##### DATA TO PROCESS
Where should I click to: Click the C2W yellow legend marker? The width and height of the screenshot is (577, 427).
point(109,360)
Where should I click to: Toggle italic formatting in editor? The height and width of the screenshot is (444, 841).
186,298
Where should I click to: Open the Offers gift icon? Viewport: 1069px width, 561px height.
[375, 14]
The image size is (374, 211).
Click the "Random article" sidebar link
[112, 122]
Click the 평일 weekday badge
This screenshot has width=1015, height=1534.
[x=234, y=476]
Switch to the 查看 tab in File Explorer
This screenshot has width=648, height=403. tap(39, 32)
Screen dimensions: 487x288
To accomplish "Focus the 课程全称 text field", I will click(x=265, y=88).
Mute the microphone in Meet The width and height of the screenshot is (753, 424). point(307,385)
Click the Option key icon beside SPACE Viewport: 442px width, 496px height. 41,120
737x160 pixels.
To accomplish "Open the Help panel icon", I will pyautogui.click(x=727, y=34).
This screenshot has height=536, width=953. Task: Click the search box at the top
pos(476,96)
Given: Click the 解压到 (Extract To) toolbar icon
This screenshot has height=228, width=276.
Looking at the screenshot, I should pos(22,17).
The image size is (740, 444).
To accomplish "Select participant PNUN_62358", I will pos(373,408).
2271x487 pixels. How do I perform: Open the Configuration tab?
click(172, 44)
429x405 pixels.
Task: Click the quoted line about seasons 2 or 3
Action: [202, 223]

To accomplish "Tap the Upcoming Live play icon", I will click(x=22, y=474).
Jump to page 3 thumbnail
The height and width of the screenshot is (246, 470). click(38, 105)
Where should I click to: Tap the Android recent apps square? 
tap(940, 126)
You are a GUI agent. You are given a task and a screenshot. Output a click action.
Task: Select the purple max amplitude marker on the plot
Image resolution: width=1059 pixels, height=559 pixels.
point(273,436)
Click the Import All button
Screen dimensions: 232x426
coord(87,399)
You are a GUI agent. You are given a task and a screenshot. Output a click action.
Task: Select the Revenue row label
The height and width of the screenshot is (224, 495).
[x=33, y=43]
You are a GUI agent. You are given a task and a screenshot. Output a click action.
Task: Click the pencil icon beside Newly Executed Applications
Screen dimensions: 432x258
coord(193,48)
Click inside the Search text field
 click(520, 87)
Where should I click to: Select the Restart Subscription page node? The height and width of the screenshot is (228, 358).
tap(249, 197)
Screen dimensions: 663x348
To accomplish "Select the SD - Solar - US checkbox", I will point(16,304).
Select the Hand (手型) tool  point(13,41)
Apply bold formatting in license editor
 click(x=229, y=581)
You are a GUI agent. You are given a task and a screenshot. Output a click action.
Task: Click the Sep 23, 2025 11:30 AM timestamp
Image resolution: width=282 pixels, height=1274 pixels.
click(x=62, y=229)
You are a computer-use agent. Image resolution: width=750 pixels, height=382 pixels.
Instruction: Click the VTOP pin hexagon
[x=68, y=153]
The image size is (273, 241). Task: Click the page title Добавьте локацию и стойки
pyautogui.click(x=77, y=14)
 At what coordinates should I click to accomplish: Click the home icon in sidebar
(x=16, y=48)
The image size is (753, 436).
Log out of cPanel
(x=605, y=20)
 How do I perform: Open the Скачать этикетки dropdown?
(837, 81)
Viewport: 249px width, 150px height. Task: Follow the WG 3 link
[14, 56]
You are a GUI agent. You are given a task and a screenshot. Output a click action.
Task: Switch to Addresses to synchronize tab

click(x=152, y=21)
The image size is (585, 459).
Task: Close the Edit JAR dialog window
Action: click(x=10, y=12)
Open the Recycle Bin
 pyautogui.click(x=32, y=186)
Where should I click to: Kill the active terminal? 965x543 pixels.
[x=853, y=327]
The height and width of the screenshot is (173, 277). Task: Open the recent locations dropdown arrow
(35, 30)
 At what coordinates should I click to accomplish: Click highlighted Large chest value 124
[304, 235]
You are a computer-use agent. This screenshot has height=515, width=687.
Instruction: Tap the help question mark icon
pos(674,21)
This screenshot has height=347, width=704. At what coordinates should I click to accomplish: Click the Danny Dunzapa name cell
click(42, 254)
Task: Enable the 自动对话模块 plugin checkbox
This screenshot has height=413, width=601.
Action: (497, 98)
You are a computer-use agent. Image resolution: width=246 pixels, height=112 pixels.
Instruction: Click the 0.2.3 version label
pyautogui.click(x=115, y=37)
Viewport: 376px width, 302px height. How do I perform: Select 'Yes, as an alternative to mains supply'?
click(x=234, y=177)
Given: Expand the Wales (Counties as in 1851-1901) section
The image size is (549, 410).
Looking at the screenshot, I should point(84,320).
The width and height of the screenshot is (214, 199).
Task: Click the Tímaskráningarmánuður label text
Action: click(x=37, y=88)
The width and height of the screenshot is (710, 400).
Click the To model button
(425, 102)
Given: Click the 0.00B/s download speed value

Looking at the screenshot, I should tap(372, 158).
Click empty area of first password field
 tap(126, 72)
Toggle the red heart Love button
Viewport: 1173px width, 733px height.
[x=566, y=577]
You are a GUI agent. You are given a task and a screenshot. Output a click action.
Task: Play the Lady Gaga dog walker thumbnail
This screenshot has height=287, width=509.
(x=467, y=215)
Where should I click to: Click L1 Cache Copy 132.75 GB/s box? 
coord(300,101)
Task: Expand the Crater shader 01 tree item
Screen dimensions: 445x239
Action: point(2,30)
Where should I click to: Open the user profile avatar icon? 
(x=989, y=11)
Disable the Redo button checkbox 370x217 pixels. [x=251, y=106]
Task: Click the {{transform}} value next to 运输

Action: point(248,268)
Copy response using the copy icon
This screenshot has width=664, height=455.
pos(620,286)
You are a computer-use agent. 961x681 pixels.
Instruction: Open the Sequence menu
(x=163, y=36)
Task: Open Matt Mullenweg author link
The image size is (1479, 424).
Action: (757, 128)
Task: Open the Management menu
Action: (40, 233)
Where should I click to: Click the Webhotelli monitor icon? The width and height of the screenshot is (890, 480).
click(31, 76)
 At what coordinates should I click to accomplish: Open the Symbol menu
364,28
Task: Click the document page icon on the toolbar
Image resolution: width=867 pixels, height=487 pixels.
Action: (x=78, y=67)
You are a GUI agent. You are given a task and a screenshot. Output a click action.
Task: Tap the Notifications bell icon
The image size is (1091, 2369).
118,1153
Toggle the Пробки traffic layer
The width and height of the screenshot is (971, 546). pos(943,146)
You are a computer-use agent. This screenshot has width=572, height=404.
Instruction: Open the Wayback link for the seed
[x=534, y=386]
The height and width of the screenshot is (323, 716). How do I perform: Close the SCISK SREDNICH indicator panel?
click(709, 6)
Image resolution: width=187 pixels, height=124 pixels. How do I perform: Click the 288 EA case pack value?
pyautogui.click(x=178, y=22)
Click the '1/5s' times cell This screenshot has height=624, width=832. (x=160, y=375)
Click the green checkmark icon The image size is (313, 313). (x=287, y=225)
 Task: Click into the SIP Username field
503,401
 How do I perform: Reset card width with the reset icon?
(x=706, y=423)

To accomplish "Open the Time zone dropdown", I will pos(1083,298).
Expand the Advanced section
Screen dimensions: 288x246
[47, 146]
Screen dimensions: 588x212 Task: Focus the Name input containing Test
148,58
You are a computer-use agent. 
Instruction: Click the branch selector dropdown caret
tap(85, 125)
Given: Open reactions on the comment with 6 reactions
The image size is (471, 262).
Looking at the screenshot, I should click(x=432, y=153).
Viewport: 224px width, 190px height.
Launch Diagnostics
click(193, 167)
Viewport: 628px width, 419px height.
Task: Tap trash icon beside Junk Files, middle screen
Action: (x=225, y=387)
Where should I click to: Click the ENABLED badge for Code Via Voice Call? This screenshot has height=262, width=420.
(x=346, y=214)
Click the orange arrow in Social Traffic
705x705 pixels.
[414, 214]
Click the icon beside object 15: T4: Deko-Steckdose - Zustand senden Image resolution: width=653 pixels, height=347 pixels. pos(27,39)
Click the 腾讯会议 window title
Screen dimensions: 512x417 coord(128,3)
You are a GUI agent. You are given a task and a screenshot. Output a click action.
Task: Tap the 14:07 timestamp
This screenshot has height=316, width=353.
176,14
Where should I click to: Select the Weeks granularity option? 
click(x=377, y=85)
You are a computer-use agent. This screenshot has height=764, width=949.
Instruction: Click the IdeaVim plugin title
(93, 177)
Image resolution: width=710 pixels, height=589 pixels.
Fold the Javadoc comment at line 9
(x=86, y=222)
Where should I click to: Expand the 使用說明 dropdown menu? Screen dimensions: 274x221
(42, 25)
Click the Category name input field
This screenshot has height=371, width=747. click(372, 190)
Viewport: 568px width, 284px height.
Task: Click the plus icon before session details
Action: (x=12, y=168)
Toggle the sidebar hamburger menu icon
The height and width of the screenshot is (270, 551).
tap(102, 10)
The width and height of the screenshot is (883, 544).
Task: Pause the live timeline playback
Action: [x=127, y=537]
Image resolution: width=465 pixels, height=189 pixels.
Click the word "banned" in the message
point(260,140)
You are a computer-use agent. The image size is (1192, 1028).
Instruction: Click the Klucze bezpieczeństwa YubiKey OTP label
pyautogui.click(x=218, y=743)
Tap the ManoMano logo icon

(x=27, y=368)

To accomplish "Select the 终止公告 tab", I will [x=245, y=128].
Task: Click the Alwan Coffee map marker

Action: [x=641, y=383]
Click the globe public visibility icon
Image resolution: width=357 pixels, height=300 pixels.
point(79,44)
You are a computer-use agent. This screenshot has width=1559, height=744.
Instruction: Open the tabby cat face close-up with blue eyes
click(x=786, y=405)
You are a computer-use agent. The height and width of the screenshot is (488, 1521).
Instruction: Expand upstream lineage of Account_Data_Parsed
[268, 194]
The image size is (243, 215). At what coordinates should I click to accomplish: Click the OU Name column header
##########
# ABOUT THIS TASK:
Write the lines out again exactly, beginning at the line that contains "Image resolution: width=357" and stopping only at the final line of the listing above.

# FINISHED EXERCISE:
Image resolution: width=357 pixels, height=300 pixels.
point(79,44)
You are a computer-use agent. This screenshot has width=1559, height=744.
Instruction: Open the tabby cat face close-up with blue eyes
click(x=786, y=405)
You are a computer-use agent. The height and width of the screenshot is (488, 1521).
Instruction: Expand upstream lineage of Account_Data_Parsed
[268, 194]
The image size is (243, 215). At what coordinates should I click to accomplish: Click the OU Name column header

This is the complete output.